State monitoring of hydraulic fine blanking press based on FBG sensors
摘要
The hydraulic fine blanking press (FBP) is an advanced piece of manufacturing equipment whose operational state variations can impact the precision and quality of components, potentially causing die damage and hydraulic system failures. Consequently, the development of an intelligent and precise monitoring approach is crucial for this high-performance manufacturing equipment. In this study, we propose an intelligent monitoring methodology for the operational state of a hydraulic FBP based on fiber Bragg grating (FBG) sensors. Taking the HFB-500 hydraulic FBP as the subject of study, FBG sensors measured the body strain under different process parameters and continuous strain data from the slider. The strain data was denoised using db4 wavelet soft thresholding in MATLAB. Both time-domain and frequency-domain analyses were conducted to examine the characteristics of the strain data under different process parameters. A Bayesian-optimized Random Forest (BO-RF) state classification model was developed based on time-domain features and compared with Support Vector Machine (SVM) and K-Nearest Neighbors (KNN) models.
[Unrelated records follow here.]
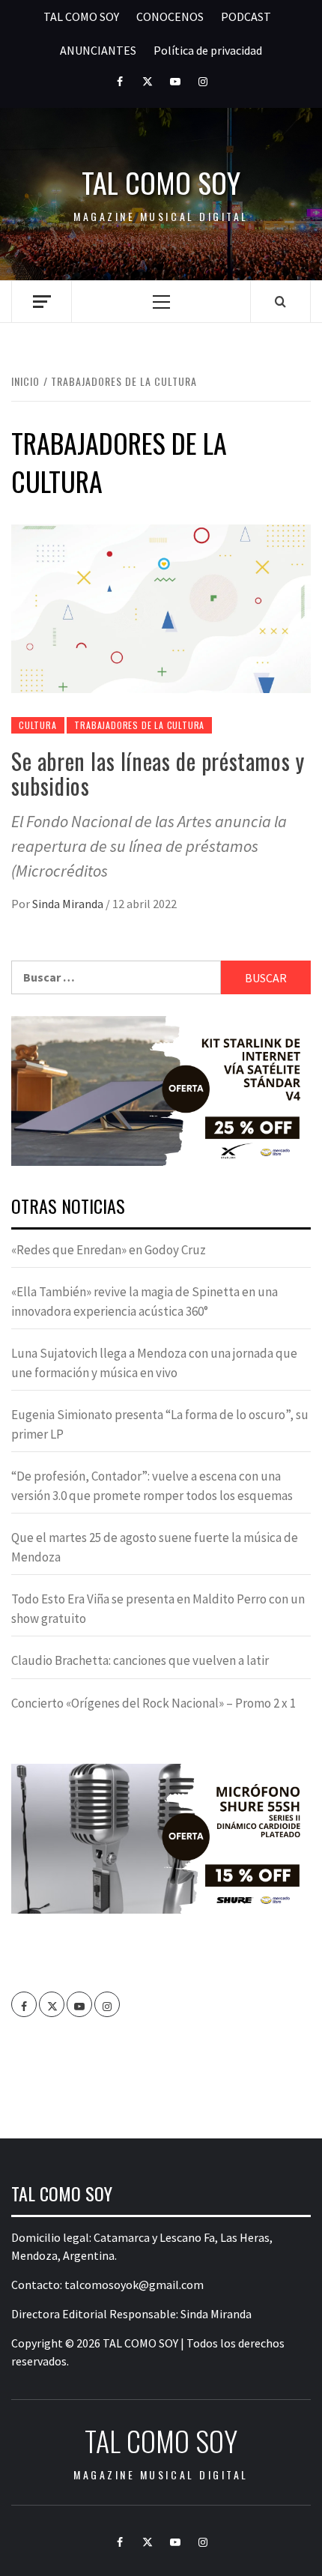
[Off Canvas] (41, 301)
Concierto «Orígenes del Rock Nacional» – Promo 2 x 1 (153, 1703)
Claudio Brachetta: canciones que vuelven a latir (140, 1660)
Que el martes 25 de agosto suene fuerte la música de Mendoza (154, 1547)
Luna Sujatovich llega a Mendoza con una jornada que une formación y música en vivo (154, 1363)
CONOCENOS (170, 16)
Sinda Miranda (69, 903)
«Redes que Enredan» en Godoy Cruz (108, 1250)
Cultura (38, 725)
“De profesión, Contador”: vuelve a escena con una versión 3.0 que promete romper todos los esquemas (152, 1486)
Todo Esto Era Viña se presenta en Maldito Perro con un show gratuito (158, 1609)
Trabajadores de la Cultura (139, 725)
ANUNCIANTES (98, 50)
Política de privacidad (208, 50)
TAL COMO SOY (81, 16)
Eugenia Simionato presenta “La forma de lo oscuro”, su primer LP (160, 1424)
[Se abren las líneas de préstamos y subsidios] (161, 607)
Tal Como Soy (161, 182)
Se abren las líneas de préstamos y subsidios (157, 773)
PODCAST (246, 16)
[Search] (280, 301)
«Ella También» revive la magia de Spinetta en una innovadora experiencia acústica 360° (144, 1301)
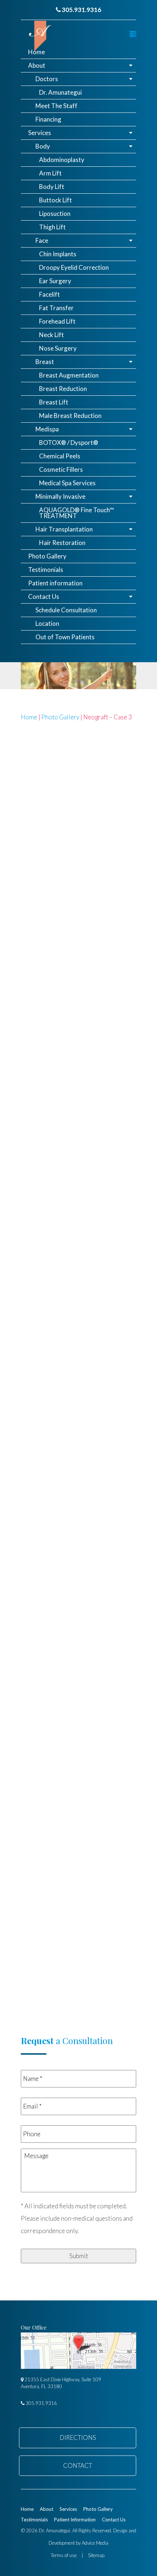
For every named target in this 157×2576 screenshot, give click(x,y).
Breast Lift (53, 402)
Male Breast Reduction (70, 415)
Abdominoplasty (61, 159)
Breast (44, 362)
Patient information (55, 583)
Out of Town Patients (65, 637)
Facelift (49, 294)
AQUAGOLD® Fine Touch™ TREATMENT (76, 512)
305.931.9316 (81, 9)
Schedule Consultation (66, 610)
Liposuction (54, 213)
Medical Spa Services (67, 483)
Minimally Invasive (60, 496)
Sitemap (96, 2555)
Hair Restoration (62, 542)
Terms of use (64, 2555)
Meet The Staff (56, 106)
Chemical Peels (59, 456)
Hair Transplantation (64, 529)
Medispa (47, 429)
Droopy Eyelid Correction (74, 267)
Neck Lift (51, 335)
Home (36, 52)
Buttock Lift (55, 200)
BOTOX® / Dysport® (68, 442)
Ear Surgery (55, 281)
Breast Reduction (63, 388)
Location (47, 623)
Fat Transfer (56, 308)
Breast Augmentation (69, 375)
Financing (48, 119)
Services (39, 133)
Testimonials (45, 569)
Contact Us (43, 596)
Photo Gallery (47, 556)
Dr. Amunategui (60, 92)
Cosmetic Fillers (61, 469)
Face (41, 240)
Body (42, 146)
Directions (78, 2437)
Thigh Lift (52, 227)
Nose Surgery (58, 348)
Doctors (46, 79)
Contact (77, 2465)
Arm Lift (50, 173)
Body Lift (51, 186)
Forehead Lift (57, 321)
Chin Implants (57, 254)
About (36, 65)
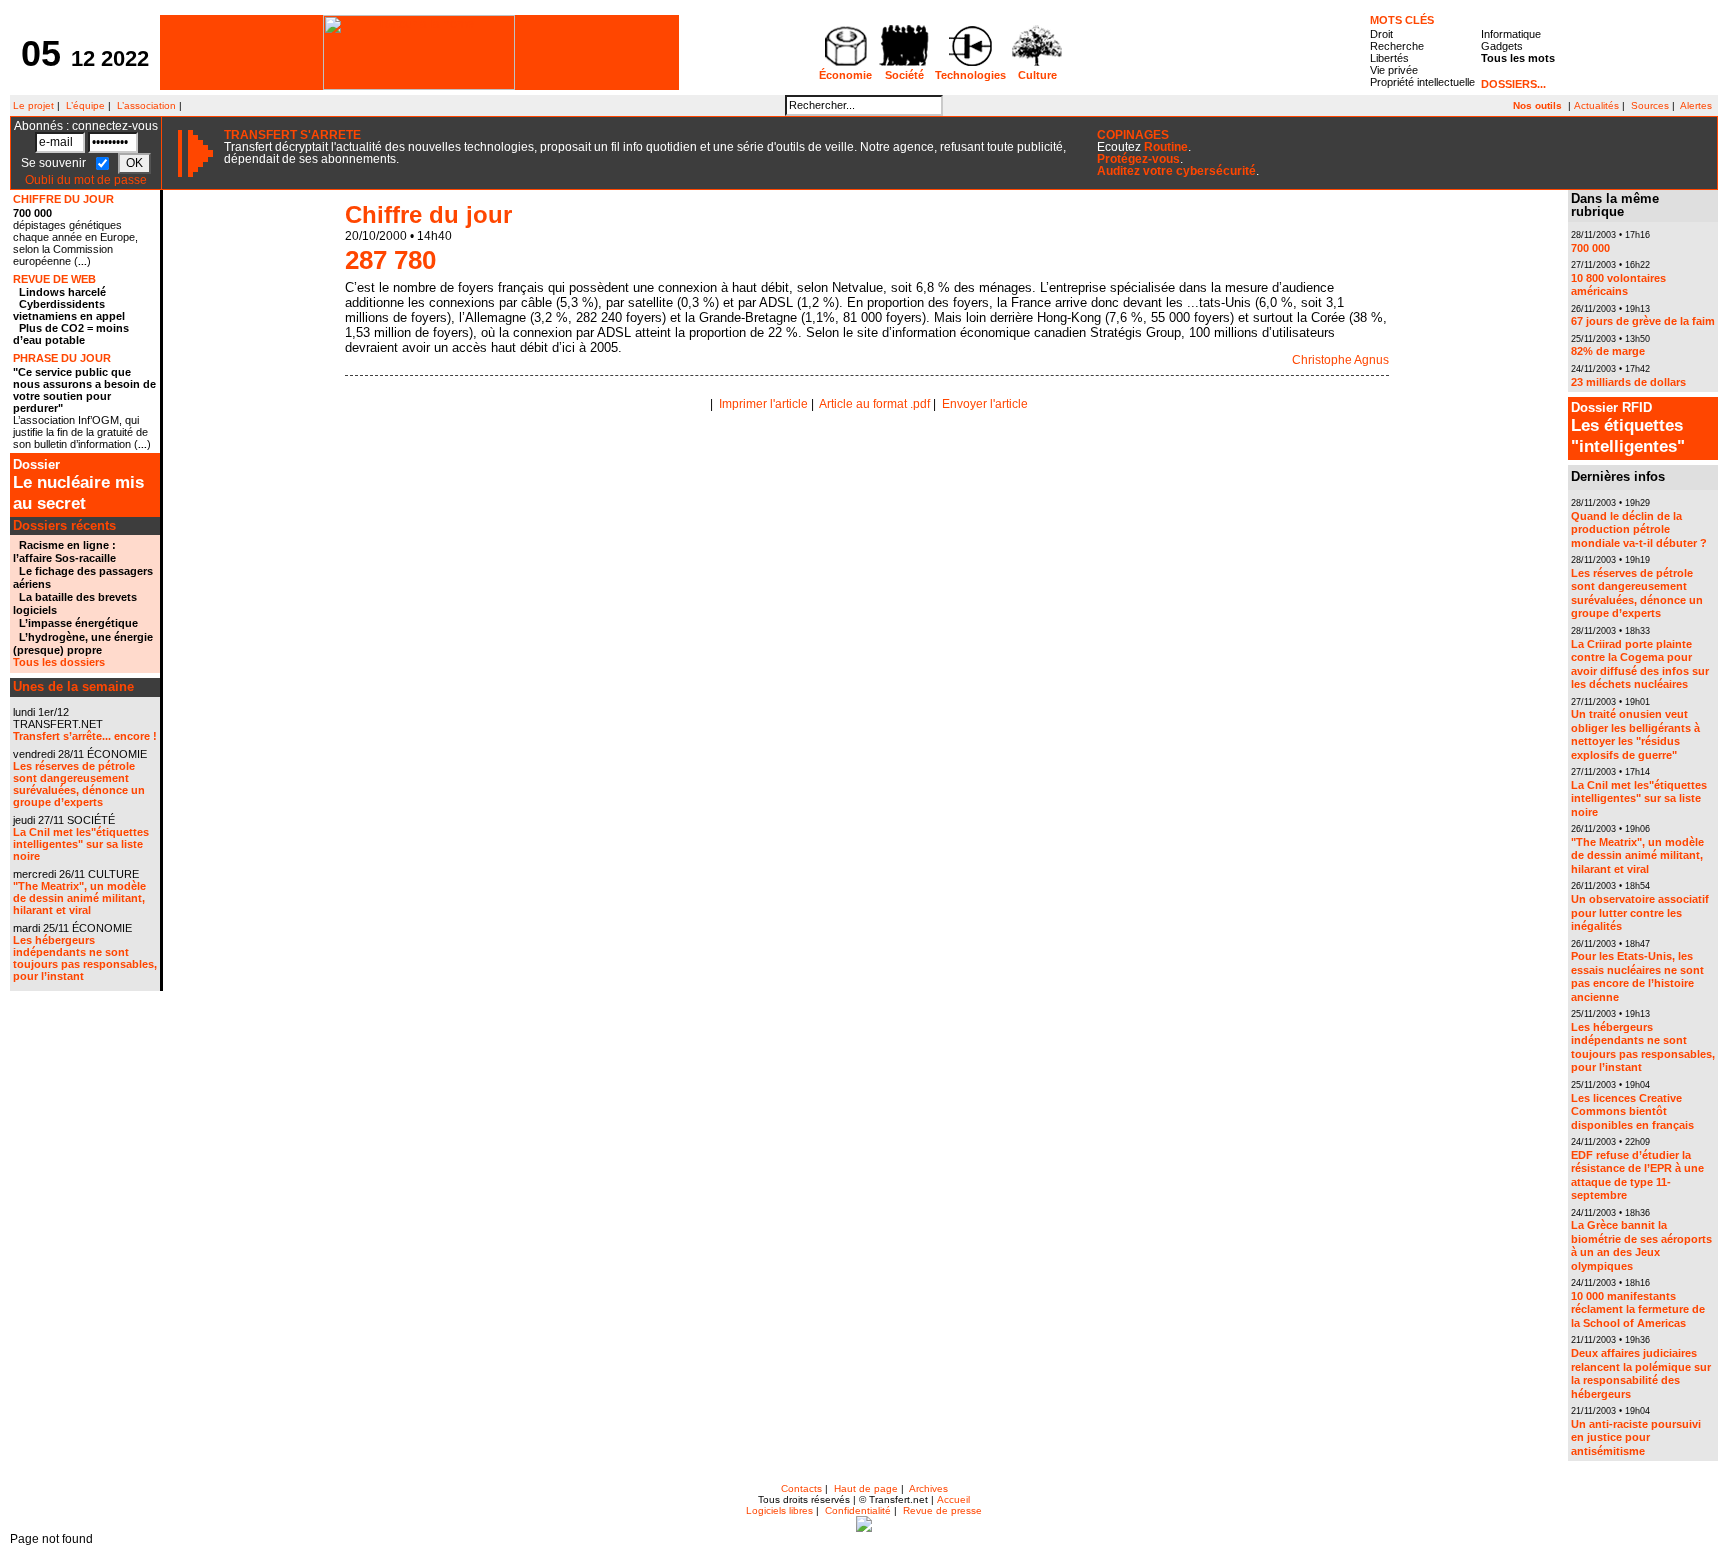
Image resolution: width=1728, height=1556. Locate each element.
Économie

The analysis of the experimental data indicated that when the blank holder force and counter punch force were set to 600 kN and 200 kN, exhibited minimal time-domain feature dispersion and concentrated peak frequencies. The proposed method achieved a classification accuracy of 99.27%. The analysis of the slider data indicated that three types of random problems were successfully identified: excessive scrap on the die surface, feeder jamming, and parts getting stuck in the middle of the die, proving that the method works well for accurate monitoring in manufacturing settings.